The other day (which also just happened to be my birthday), I had a complete and utter brain cramp as I searched for the name of what is perhaps the most commonly used graph to display distributions of discrete and continuous data. Of course my loving family lost NO time in observing that, given my advanced age, it was a wonder that I remembered much of anything at all. The word that I was searching for was probably (they added helpfully) in the same place as my often-misplaced glasses. Ah, yes — they are a hilarious bunch.
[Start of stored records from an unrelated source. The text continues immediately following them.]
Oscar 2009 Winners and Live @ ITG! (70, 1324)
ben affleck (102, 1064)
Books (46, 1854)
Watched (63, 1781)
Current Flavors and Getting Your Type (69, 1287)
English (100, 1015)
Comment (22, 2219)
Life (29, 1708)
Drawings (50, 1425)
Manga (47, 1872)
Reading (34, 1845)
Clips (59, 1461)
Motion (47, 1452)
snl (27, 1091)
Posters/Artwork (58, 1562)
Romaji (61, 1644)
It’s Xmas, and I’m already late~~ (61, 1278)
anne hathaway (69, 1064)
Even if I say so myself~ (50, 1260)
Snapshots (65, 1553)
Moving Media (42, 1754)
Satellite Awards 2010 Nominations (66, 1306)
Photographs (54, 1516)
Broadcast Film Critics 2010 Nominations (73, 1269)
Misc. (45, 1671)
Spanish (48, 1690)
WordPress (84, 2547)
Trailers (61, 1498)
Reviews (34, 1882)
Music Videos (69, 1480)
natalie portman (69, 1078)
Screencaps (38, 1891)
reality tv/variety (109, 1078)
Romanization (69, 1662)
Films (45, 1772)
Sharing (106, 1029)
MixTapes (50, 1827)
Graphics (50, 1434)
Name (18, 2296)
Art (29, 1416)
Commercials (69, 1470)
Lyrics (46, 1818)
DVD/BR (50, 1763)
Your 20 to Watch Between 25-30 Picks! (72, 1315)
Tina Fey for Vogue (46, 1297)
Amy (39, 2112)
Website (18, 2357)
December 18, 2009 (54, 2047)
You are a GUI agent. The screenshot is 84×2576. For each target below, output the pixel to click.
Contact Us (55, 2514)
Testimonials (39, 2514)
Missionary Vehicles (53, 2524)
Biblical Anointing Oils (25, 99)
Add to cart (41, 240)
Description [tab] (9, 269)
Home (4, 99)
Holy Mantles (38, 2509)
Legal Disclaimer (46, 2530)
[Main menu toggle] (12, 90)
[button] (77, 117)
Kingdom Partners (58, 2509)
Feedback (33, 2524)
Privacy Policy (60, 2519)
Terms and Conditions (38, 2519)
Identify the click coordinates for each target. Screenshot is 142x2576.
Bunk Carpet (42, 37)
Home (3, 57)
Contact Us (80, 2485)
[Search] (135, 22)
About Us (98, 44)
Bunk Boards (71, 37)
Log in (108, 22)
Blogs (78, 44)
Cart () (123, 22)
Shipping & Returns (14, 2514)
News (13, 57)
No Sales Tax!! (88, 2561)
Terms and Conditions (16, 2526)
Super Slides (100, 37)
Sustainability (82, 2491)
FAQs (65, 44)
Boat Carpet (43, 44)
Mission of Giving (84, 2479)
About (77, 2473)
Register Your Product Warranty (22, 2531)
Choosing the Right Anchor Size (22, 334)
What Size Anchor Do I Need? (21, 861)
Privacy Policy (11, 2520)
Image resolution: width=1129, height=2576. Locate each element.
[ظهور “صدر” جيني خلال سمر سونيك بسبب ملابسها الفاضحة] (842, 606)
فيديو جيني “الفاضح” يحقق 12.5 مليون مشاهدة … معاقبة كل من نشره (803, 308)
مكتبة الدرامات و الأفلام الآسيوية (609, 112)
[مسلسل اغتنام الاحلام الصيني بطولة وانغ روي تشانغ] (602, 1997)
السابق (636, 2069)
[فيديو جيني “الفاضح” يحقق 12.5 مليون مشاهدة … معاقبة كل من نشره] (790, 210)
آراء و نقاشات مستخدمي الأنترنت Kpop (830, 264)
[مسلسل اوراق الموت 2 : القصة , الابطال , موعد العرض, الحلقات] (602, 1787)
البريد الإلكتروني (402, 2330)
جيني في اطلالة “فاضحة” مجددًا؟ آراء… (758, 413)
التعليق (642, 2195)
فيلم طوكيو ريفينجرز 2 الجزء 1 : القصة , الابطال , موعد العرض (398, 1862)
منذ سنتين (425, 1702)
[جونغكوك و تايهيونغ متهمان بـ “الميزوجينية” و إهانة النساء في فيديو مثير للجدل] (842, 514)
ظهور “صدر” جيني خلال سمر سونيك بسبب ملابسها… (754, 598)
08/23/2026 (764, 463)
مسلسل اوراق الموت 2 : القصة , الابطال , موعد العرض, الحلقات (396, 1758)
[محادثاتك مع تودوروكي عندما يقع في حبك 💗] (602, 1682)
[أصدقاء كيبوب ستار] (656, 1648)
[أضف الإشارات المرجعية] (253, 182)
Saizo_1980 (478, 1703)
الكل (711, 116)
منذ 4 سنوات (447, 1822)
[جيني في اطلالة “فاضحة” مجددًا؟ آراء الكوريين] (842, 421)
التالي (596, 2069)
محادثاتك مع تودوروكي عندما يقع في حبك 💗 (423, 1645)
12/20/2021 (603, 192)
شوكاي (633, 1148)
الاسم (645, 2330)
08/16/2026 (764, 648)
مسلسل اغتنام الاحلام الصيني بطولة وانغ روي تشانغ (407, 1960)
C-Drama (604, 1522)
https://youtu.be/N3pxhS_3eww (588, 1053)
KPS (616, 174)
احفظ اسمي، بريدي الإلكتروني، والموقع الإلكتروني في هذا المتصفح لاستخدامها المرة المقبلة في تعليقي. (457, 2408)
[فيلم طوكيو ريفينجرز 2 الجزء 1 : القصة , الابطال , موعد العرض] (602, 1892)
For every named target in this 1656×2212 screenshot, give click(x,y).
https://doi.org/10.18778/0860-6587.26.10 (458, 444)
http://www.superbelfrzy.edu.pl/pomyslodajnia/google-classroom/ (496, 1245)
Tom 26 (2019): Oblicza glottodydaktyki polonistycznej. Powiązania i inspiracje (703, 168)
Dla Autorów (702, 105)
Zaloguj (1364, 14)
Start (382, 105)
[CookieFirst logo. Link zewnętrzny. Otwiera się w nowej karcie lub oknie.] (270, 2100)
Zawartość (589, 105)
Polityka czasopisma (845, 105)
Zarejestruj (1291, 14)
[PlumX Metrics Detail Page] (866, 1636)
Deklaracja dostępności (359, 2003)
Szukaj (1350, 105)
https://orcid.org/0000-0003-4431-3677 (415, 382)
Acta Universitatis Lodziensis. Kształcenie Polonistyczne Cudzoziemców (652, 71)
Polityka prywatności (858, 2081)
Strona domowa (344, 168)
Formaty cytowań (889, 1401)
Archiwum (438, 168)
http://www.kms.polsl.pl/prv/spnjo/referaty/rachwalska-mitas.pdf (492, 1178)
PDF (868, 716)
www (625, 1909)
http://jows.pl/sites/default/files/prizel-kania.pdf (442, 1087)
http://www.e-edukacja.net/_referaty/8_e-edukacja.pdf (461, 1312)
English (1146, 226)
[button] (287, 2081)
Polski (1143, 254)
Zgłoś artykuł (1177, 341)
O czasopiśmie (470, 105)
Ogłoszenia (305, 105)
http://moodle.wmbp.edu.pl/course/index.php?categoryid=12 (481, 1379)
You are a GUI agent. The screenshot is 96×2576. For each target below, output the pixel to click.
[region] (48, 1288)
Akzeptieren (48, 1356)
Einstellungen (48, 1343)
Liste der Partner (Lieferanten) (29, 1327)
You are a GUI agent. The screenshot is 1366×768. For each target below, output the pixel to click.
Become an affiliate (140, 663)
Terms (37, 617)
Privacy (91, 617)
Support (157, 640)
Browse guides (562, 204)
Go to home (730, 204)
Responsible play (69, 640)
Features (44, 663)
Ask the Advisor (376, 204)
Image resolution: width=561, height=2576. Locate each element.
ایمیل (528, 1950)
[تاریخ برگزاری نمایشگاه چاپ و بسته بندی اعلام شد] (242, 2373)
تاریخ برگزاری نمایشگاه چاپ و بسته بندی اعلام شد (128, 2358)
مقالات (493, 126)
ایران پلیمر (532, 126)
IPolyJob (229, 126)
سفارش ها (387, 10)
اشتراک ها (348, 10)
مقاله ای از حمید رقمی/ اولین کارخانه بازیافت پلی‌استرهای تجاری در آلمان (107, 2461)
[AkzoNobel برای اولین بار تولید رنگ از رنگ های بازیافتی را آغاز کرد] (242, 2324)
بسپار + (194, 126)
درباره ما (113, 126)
**Days later, when out of the blue the name — HISTOGRAM!!! — finally came to me, I decided to treat it as a sign that I should write about it in this week’s newsletter.**

**The graph whose name successfully eluded me that day, the histogram, is perhaps the type most commonly used to display distributions.** While a bar chart pictures frequency distribution for either nominal or ordinal data, a histogram depicts this distribution for discrete or continuous data. The horizontal axis displays the true limits — the points that separate one from its fellows — of the various intervals. For example, the boundary between the first two classes in serum cholesterol levels shown below is 119 mg/100ml; that boundary is the true upper limit of the interval 80-119, the true lower limit of 120-159.

The vertical axis of a histogram depicts either the frequency or the relative frequency of observations within each interval. Here are two histograms that I created to display the relative frequency of serum cholesterol levels in men of two different age groups.

**You’ll notice that, unlike a simple bar chart, where each bar is clearly separate from every other bar, the bars in a histogram touch to remind us that the data being displayed on the x axis is continuous.** To emphasize this unity — and in another difference from bar charts, which often rely on sorting and ranking for visual interpretation of the data — the bars of a histogram cannot be rearranged.

It is also important to note that the frequency associated with each interval in a histogram is represented not by the height of the bar above it but by the bar’s own actual area. In the first histogram above, 1% of the total area corresponds to the 13 observations lying between 80 and 110 mg/100ml. 14% of the area corresponds to the 150 observations between 120 and 160 mg/100ml. The area of the entire histogram equals 100%. I divided the data into these two age groups and created two different displays to help you to see how well a histogram shows the distribution of the data. In the first graph, we can see that the younger men’s serum cholesterol skews to the left (or is lower) compared to men in the older age group. It’s also clear that the average for the younger men is in the 160-199 range versus 40 mg/100ml higher for older men (or, it’s hell to get old).

**If we want to compare the distribution of the two groups of cholesterol levels directly, we can create a frequency polygon — similar to a histogram in many ways, but an easier method for comparing two sets of data and highlighting the shape of the distribution.**

A frequency polygon, which uses the same two axes as a histogram, is constructed by placing a point at the center of each interval such that the height of the point is equal to the frequency or relative frequency associated with that interval. Points are also placed on the horizontal axis at the midpoints of the intervals immediately preceding and immediately following the intervals that contain observations (that is why in this graph you will see the value 59.5 immediately preceding the first midpoint value of 99.5 that was displayed on the histograms above). **The frequency polygon makes it much easier to see how the distribution of the two sets of data differ. (And it’s still hell to get old.)**

I have no idea why I couldn’t think of the word “histogram” the other day. Advancing age (after all, I was a year older), even increased cholesterol levels, may had have something to do with it. On the other hand, the slip-up inspired me to write about histograms, and perhaps doing so burned the term into my brain.

Now…where did I leave my glasses?

The colour coding and series labelling is exemplary, but I have deep reservations about the polygons as presented here. Yes, they make the comparison easier, but they imply things that the data used do not support. The histograms make it clear that there are only eight values in each, and each value refers to a defined range. The use of continuous numeric scales for the horizontal axes, combined with thick lines without point markers, invites the reader to interpolate an (x,y) value for any point on the line, and this is surely wrong.

I suggest making the lines faint or dotted, and adding prominent data markers, and using a line chart rather than x-y scatterplot.